■ Prompt: Please copy out every line of the listing below word for word, omitting the pictures.

■ Materials provided:

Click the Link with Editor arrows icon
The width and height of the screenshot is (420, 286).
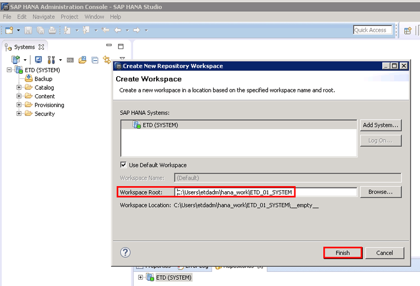107,60
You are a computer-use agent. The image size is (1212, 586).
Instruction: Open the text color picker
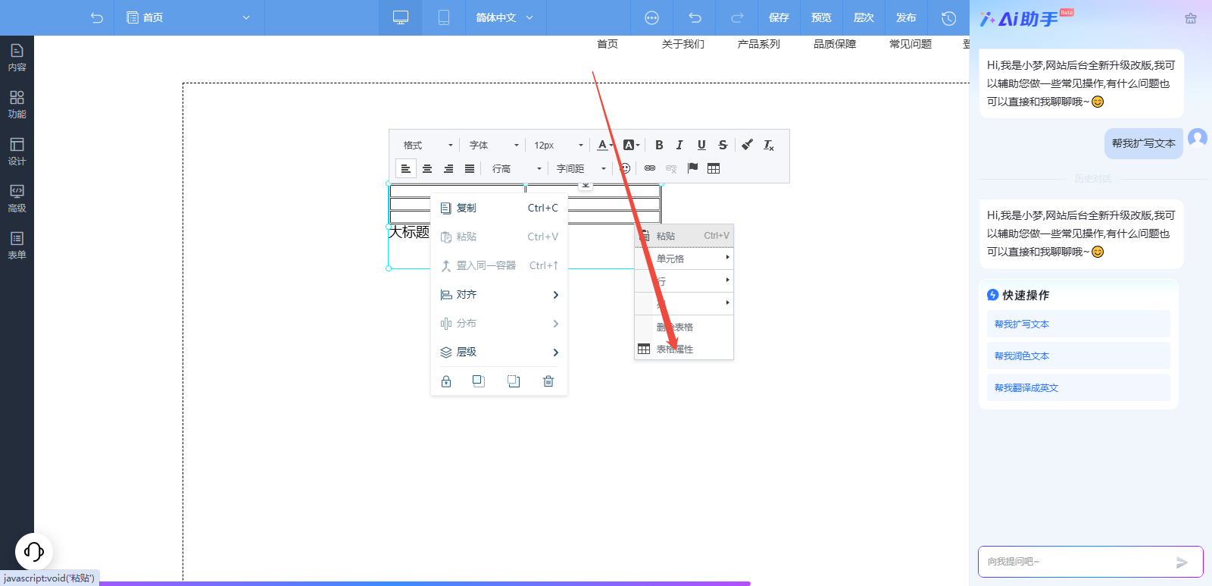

■ Written response:
Click the Link with Editor arrows icon
The width and height of the screenshot is (420, 286).
107,60
You are a computer-use agent. The image size is (1212, 586).
Instruction: Open the text color picker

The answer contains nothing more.